▸ **Instructions for the task**
Would you transcribe the lines running from the one that holds "The width and" to the last line of the records? Leave every picture out.

^^^^

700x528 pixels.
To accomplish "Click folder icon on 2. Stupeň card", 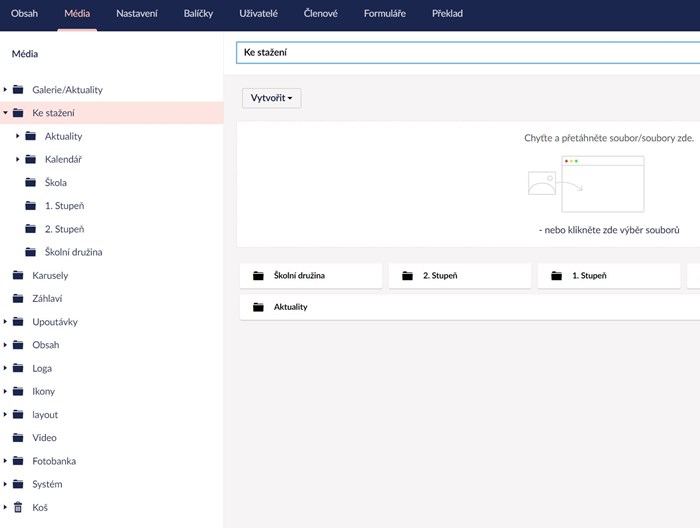I will point(407,276).
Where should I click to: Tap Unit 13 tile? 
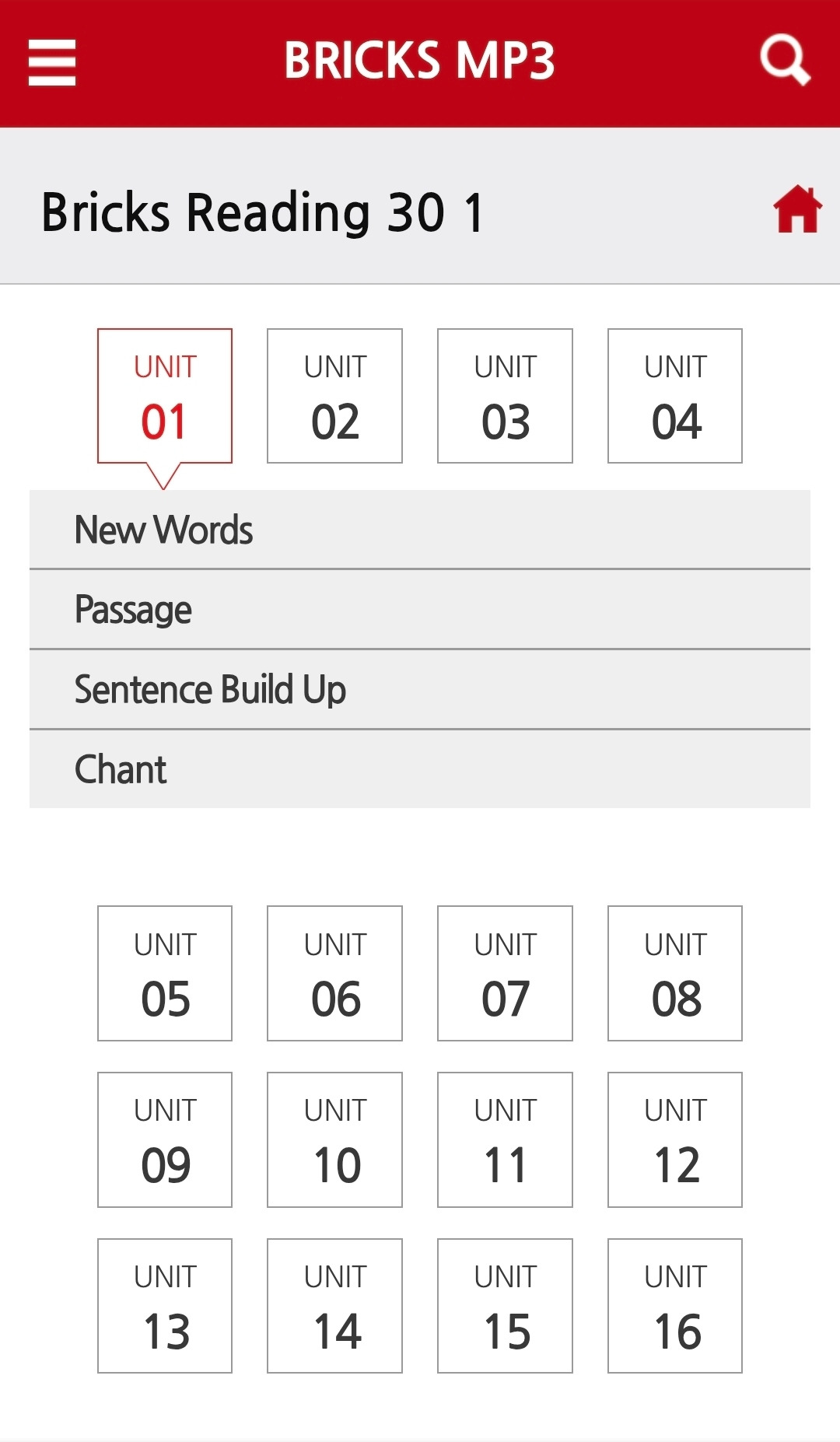(165, 1306)
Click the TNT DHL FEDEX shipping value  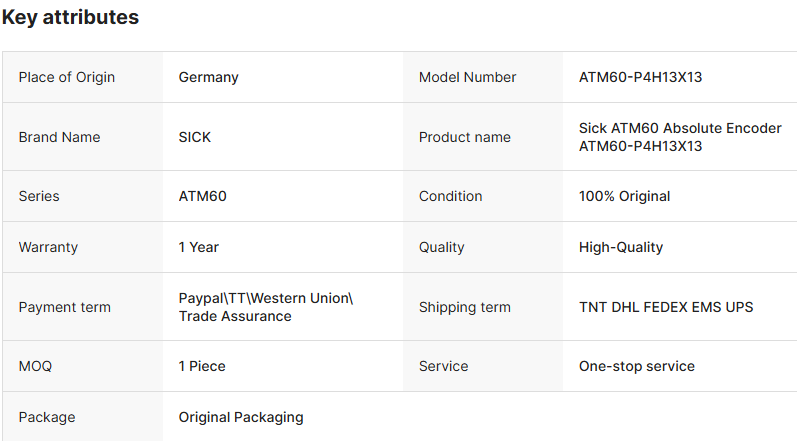tap(666, 307)
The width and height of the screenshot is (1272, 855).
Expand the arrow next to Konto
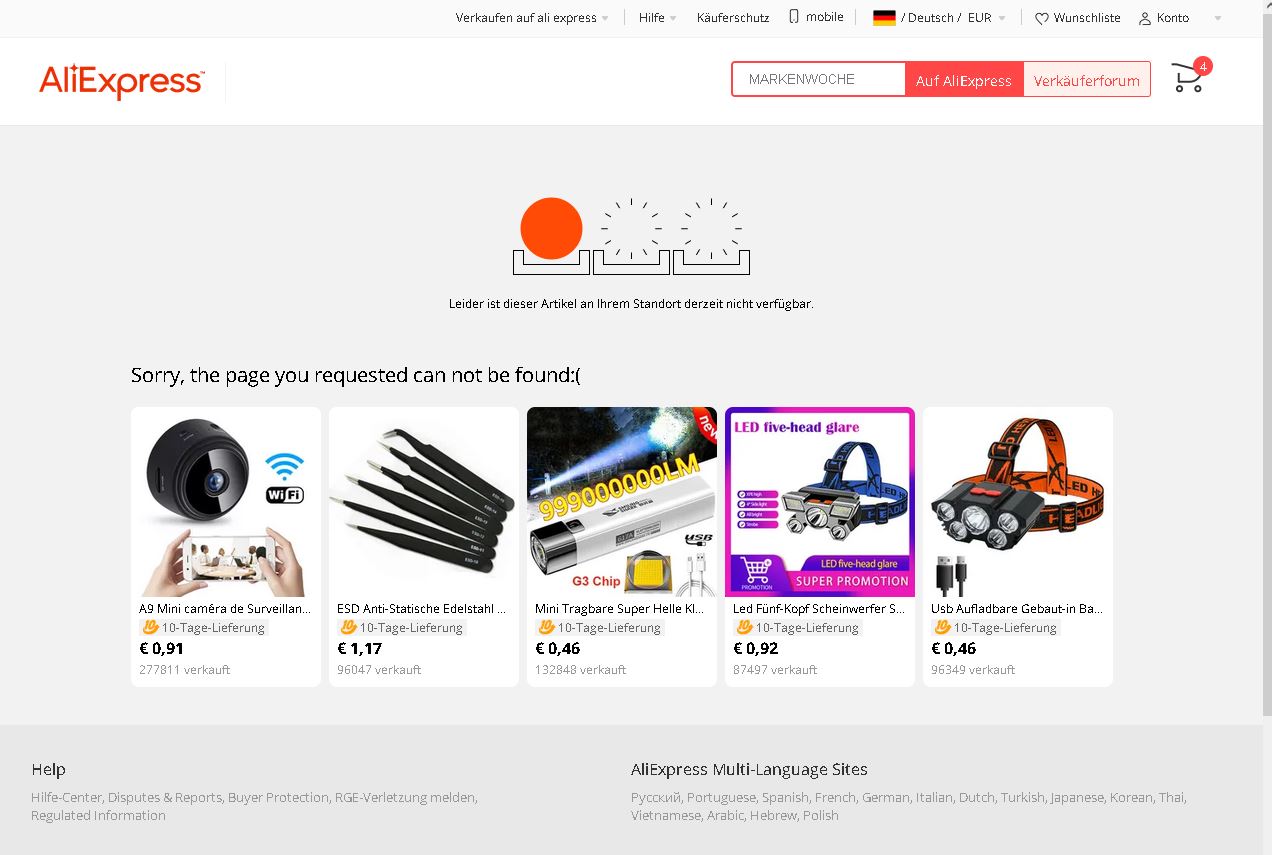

^^^^

▸ **Result of this task**
The width and height of the screenshot is (1272, 855).
Expand the arrow next to Konto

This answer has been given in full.